The goal is to help people remember to take their pills; something that many have trouble with. But, the company that makes the pill, Otsuka Pharmaceutical Co., is experiencing some backlash from critics who are suspicious because the drug it is combined with treats mental illness.

“The product is approved for the treatment of schizophrenia, acute treatment of manic and mixed episodes associated with bipolar I disorder, and for use as an add-on treatment for depression in adults,” the FDA said in a statement.

Known as the first ever digital medicine system, it is called “Abilify Mycite”.

Once the pill reacts with a patients’ stomach acid, it creates an electric signal. The signal is used to send data to doctors and medical professionals through a smartphone app or Bluetooth.

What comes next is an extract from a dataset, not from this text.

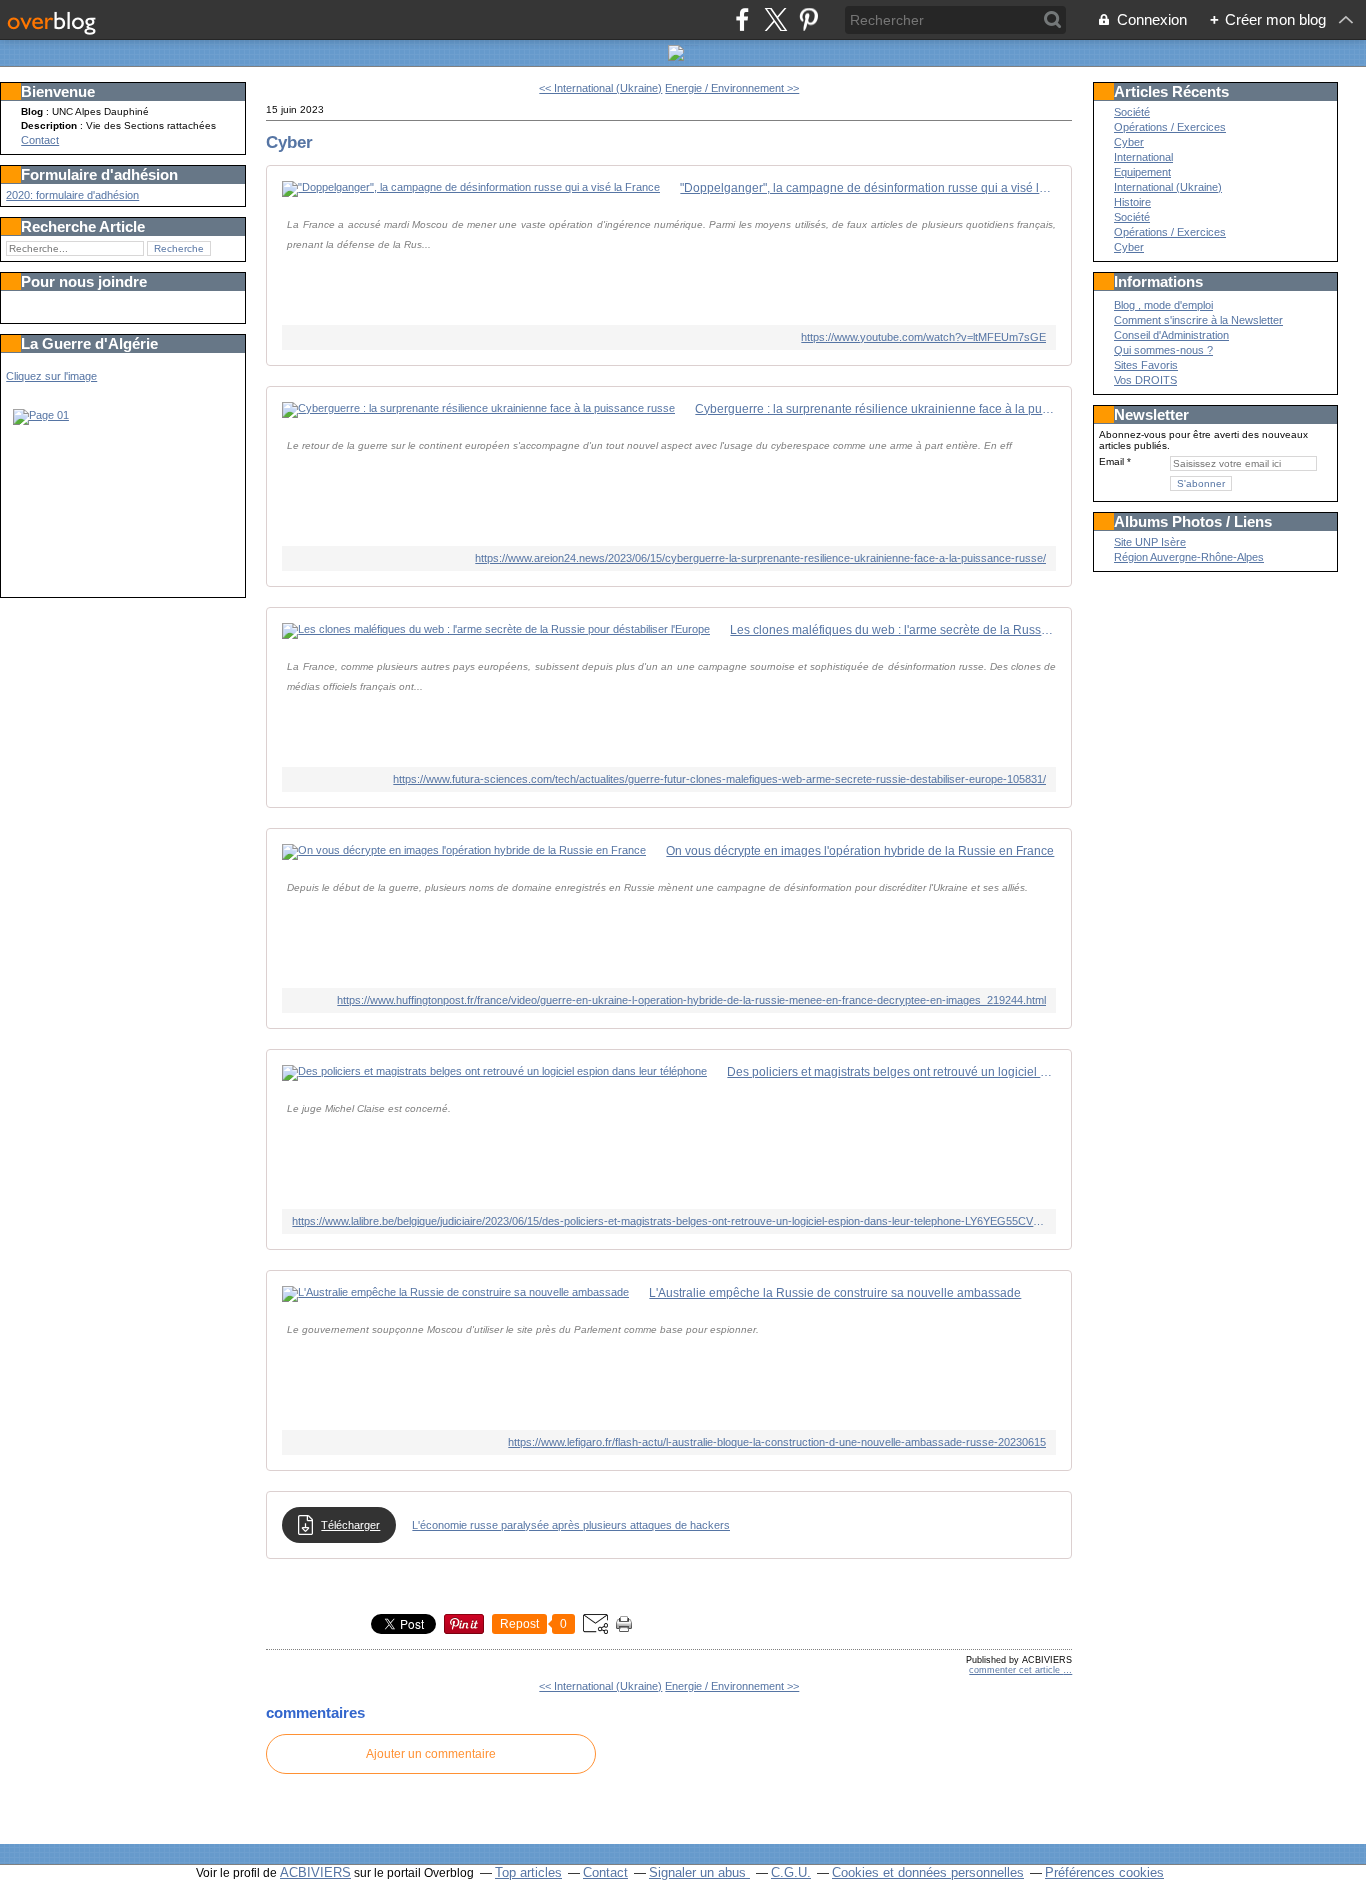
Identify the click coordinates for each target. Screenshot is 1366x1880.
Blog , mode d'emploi (1163, 305)
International (1143, 157)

A prescription for the pill requires patients to sign a consent form allowing their data to be shared with their doctors as well as up to four selected friends and family members, NBC News reports. Users also need to wear a patch on their left rib cage that would also be able to transmit information to a smartphone device.

The company says the sensor is the size of a grain of sand and “is made up of ingredients found in food”.

The New York Times notes, however, that patients can block data recipients whenever they choose to, which could cause problems down the road.

People report skipping medications because their prescriptions are expensive. Doctors, on the other hand, think patients stop taking their pills because their conditions don’t cause clear symptoms, such as high blood pressure.

A 2013 study from the New England Journal of Medicine estimated that people not taking all of their pills properly costed the United States around $100 billion and $289 billion a year, and leads to 125,000 deaths annually.